COP26 president-designate, Alok Sharma called for a closed-door ministerial conference to take stock of global efforts to fight the climate crisis and the efforts to limit warming to 1.5°C ahead of COP26. Courtesy: Getty Images
Climate Change

The need for going carbon neutral heats up

India Global Business Staff

With the IPCC report stressing a global net-zero as the minimum requirement to be achieved by 2050 in the fight for climate change and with several other major carbon emitters including the US announcing that they will become carbon neutral by 2050, the pressure is on India to find a balance and commit to a carbon neutral deadline.

Climate action around the world seems to be heating up – quite literally. According to the latest report by the Intergovernmental Panel on Climate Change (IPCC), released earlier this week, the impact of climate change in the coming decades will increase in all regions. With every 1.5 degrees celsius of global warming leading “increasing heat waves, longer warm seasons and shorter cold seasons” while at 2 degrees celsius of global warming, heat extremes could more often reach critical tolerance thresholds for agriculture and health.

"The scale of recent changes across the climate system as a whole and the present state of the many aspects of the climate system are unprecedented over many centuries to many thousands of years," the report says. Climate scientists warn that this can mean extreme weather events influenced by disturbed climate systems like the oceans and atmosphere getting worse.

The IPCC has called for urgent and immediate carbon cuts, urging countries to collaborate in the net zero emissions coalition and reinforce their promises on slowing down and reversing global heating with concrete steps.

Immediate action needed

The problem lies in the fact that unless immediate, rapid and large-scale action is taken to reduce emissions, the average global temperature is likely to exceed the 1.5-degree celsius mark within 20 years. Even if emissions are slashed in the next decade, average temperatures could still be up 1.5 degrees celsius by 2040 and possibly 1.6 degrees celsius by 2060 before stabilising. The IPCC has called for urgent and immediate carbon cuts, urging countries to collaborate in the net zero emissions coalition and reinforce their promises on slowing down and reversing global heating with credible, concrete, and enhanced Nationally Determined Contributions (NDCs) that lay out detailed steps.

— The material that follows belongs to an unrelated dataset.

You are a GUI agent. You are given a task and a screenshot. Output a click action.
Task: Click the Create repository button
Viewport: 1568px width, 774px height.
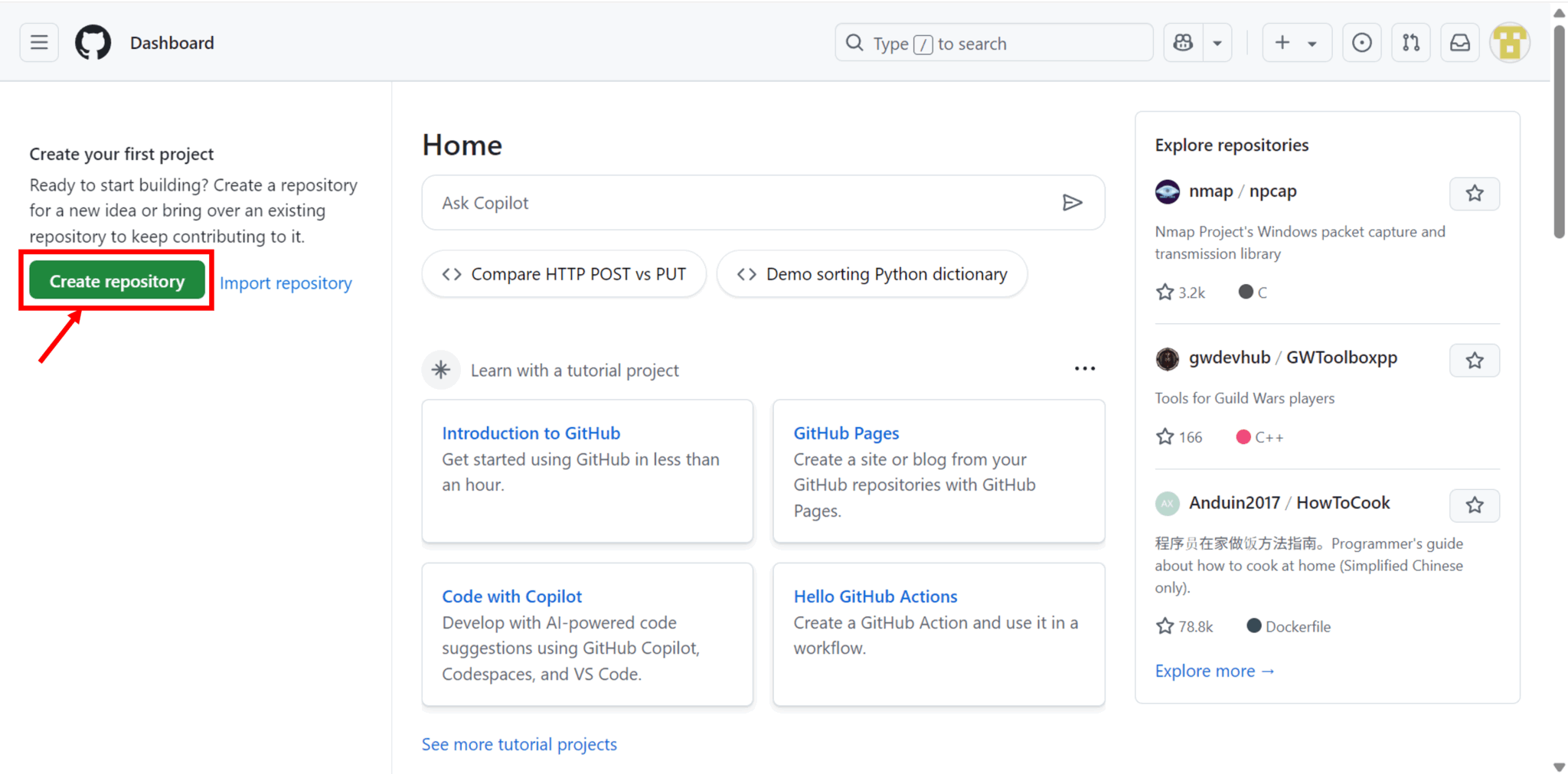tap(116, 280)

Two weeks ago, COP26 president-designate, Alok Sharma called for a closed-door ministerial conference to take stock of global efforts to fight the climate crisis and the efforts to limit global warming to 1.5°C (as part of the Paris climate accord) ahead of the 26th UN Climate Change Conference of the Parties (COP26) in Glasgow this November. A formal statement after the two-day meetings that say more that 50 countries participate stated that the participating countries had reached a common understanding that COP26 needs to keep 1.5°C within reach. Ministers participating at the meeting also called for all countries to deliver long-term strategies towards net zero before COP26. Sharma called for a plan from developed countries on how they are going to deliver the $100 billion a year in international climate finance, which has been promised since 2009 but has so far not delivered.

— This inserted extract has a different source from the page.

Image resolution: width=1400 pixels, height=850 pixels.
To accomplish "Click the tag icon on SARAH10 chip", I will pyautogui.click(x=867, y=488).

In a boost for the COP Presidency’s goal of getting finance flowing for climate action, Germany and Canada agreed to take forward a delivery plan for mobilising the $100bn a year from developed countries that is so critically needed to help others in their fight against climate change.

India’s conundrum

India has so far been leading on outperforming its Paris climate agreement pledge to reduce its carbon footprint by 33-35 per cent from 2005 levels by 2030. However, the Paris climate goal is to keep global average temperature rise to well below 2C and strive for 1.5C to prevent runaway climate change. The IPCC report has warned that the latter target is fast slipping out of reach because countries are not cutting down carbon emissions fast enough, causing global temperature to rise. And herein lies India’s problem.

According to data provided by Climate Watch by World Resources Institute, India emits 7.1 per cent of global emissions and has per capita emissions of about 2.47 Tco2e (tonnes of carbon dioxide equivalent), as compared to the global average of 6.45 tco2/per capita. But its emissions per head are low owing to its large population of 1.3 billion.

It is also geographically placed in a region that has is expected to experience some of the worse side effects of climate change. In fact, India itself has experienced two cyclones, a deadly glacier collapse in the Himalayas, a sweltering heatwave and killer floods, all just in the past seven months. Changing weather patterns and erratic monsoons caused by climate change are also having a huge impact on India’s large agriculture sector, which employs approximately 60 per cent of the Indian population and contributes about 18 per cent to India's GDP.

‘A code red for humanity’

While India has been at the forefront of several climate cation initiatives, spearheading its own drive towards renewable energy and setting up the International Solar Alliance (ISA) it needs to find a balance between cutting carbon emissions and driving its own economic resurgence, and development aimed at alleviating its population out of and the crushing impact of the COVID-19 pandemic.

However, with the IPCC stressing a global net-zero as the minimum requirement to be achieved by 2050 to keep the global warming to 1.5 degree C; and with several other major carbon emitters including the US and even China announcing that they would become carbon neutral by 2050 (2060 in China’s case) the pressure is on India to find a balance and commit to a carbon neutral deadline.